Uncovering Mental Health Disparities Through Social Determinants
摘要
Mental health disparities are significantly influenced by social determinants such as income level, education, employment status, access to healthcare, and environmental factors. Traditional methods for identifying at-risk populations often rely on statistical models that fail to capture the complex, nonlinear interactions between these determinants. In this study, we propose a machine learning-driven approach to uncover mental health disparities using a combination of Neural Network Modeling, Reinforcement Learning, and Random Forest. We leverage publicly available datasets, including those from the Centers for Disease Control and Prevention (CDC) and the U.S. Census Bureau, to extract critical socioeconomic and behavioral health indicators. Our methodology involves employing Random Forest for feature selection, ensuring the most influential social determinants are identified, followed by Neural Networks to model complex relationships and predict mental health outcomes.
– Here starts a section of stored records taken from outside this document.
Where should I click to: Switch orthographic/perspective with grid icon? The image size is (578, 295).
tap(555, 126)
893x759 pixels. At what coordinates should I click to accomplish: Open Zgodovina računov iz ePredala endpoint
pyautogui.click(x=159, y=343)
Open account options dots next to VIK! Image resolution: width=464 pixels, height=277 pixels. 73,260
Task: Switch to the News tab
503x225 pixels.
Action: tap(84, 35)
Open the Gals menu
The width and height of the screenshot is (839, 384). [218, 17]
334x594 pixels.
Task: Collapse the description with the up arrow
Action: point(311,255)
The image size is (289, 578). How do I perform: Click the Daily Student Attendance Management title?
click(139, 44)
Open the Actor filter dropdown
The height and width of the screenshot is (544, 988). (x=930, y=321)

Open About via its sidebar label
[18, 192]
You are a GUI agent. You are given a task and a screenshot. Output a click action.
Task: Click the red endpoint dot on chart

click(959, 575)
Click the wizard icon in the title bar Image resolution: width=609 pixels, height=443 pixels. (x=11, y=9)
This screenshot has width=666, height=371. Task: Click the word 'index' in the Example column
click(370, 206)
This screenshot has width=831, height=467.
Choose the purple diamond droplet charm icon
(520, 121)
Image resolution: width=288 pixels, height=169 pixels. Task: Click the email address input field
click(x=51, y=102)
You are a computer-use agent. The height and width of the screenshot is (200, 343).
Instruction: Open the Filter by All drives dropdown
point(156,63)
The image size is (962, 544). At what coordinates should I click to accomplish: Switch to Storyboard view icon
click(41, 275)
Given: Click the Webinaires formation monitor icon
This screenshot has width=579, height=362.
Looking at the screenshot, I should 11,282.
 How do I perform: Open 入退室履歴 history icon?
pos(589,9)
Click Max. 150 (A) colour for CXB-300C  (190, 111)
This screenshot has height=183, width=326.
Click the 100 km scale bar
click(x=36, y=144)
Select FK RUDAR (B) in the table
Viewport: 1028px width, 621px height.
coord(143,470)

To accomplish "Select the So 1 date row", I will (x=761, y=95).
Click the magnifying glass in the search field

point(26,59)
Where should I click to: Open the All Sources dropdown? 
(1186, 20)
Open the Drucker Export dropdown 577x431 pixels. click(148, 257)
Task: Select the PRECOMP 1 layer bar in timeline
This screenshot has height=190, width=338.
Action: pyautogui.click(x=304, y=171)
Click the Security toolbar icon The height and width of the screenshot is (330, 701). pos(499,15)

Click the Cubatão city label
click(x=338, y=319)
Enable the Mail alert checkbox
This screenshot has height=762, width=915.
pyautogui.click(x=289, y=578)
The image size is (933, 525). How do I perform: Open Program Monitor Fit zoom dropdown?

Additionally, Reinforcement Learning is integrated to optimize policy recommendations by simulating interventions that could mitigate disparities. The models are evaluated based on accuracy, precision, recall, and fairness metrics to assess their predictive power and ability to provide equitable insights. The results demonstrate that our hybrid machine learning approach significantly improves mental health outcome predictions compared to traditional statistical models. Moreover, the reinforcement learning framework offers adaptive intervention strategies that could assist policymakers and healthcare professionals in addressing disparities more effectively. Our findings underscore the potential of AI-driven analytics in promoting mental health equity and guiding data-driven policy decisions.